Synthetic peptide tags have been key to improving the ease with which scientists can interface with proteins in living systems. This PhD. work centers on demonstrating how peptide tags can be used to build modular platforms to accelerate live cell imaging, isolation of genetically engineered cells, cryo-EM, and applied DNA origami. First, we employed a set of three peptide/binder tagging systems, we developed tag-assisted splitHalo (TA-splitHalo), a versatile, multiplexable endogenous tagging platform. We applied TA-splitHalo sytems to live-cell imaging and complex knock-in sorting of lamin A/C knock-ins. Second, we utilized a peptide tag knock-in approach that combines split- fluorescent proteins and affinity purification to perform cryogenic electron microscopy (cryo-EM) on native structures derived from genetically edited suspension cell lines.
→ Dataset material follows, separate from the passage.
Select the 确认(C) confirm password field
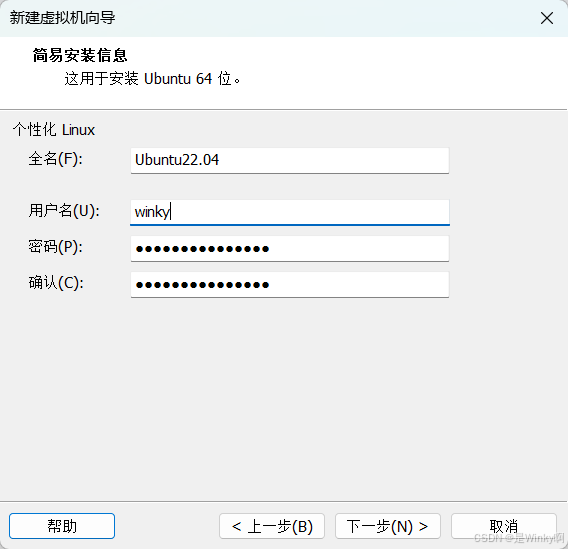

This workflow was prototyped on native human proteasome complexes, demonstrating the pulldown of biologically relevant variants. Third and independently from the knock-in platforms, we engineered a SpyTag/SpyCatcher strategy in bacteria to create purification pipelines for proteins with two different and desired functional domains, enabling new ways to self-assemble biological nanoarchitectures. This was done by tethering cytokines to a transcription activator-like effector (TALE) protein to create immunomodulatory DNA binding proteins that can functionalize DNA origami structures. Our work demonstrates that the short length and minimally invasive nature of peptide tags enable plug-and-play platforms that can be applied at high-throughput for a wide range of applications.